PM Siliņa: reduced VAT on produce will need EUR 16 million

In order to apply the reduced value-added tax (VAT) rate of 12% to fresh fruit and vegetables in Latvia next year, it will need EUR 16 million in the budget, Prime Minister Evika Siliņa (New Unity) said on Monday after the coalition meeting.

The coalition announced the agreement to apply the 12% rate in late October.

The application of the 5% reduced rate will end this year. Consequently, Siliņa said, it was originally envisaged that a standard 21% rate would apply to fruit and vegetables from 2024. But the coalition agreed to a compromise a few weeks ago - a 12% VAT rate.

This compromise will cost €16 million and still needs to find financial sources, the Prime Minister noted. The government will have to seek compensatory mechanisms for this amount in order to align the budget with the European Commission, Silins noted.

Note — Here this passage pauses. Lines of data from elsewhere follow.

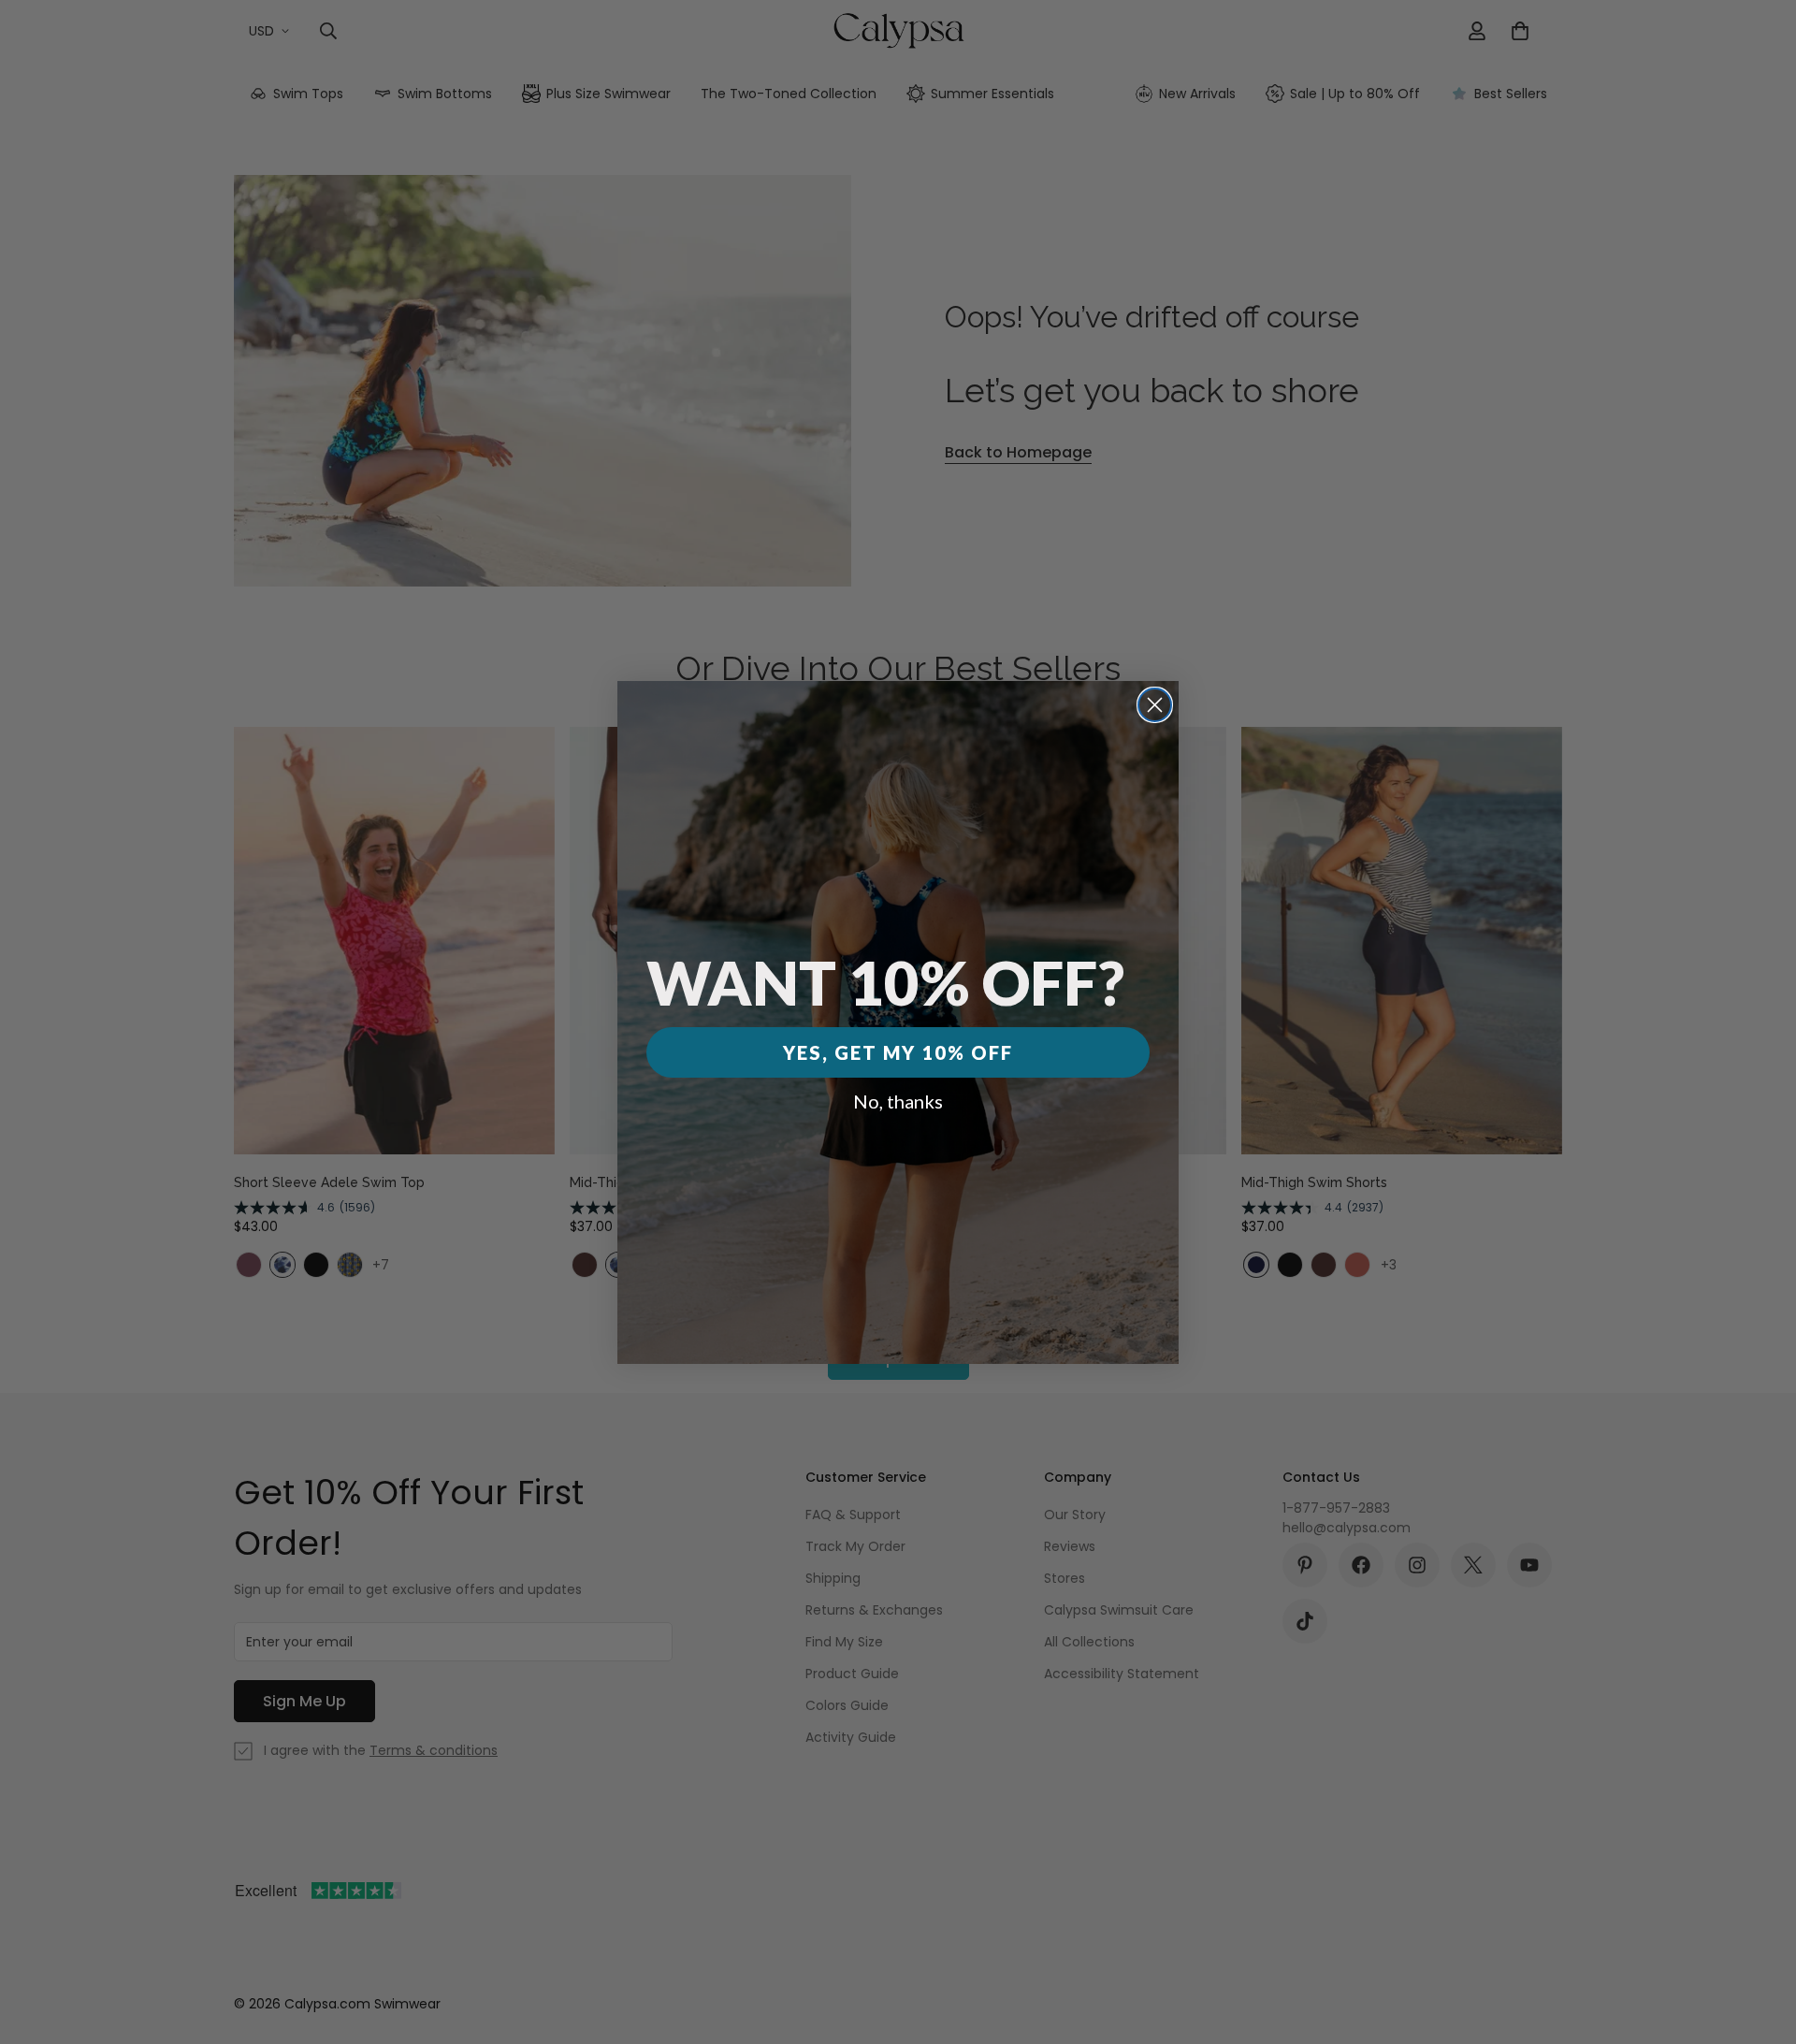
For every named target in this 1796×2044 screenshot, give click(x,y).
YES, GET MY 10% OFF (898, 1052)
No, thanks (898, 1101)
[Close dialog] (1154, 705)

The reduced VAT rate of  5%, instead of 21%, for fresh vegetables, berries and fruits for the duration of a pilot project was introduced in 2018. The reduced VAT rate was intended for three years. In 2020, the Ministry of Agriculture concluded that the criteria had been met with success, while the Ministry of Finance considered that the pilot project was not a success. However, the government  agreed to roll over the reduced VAT rate until the end of 2023.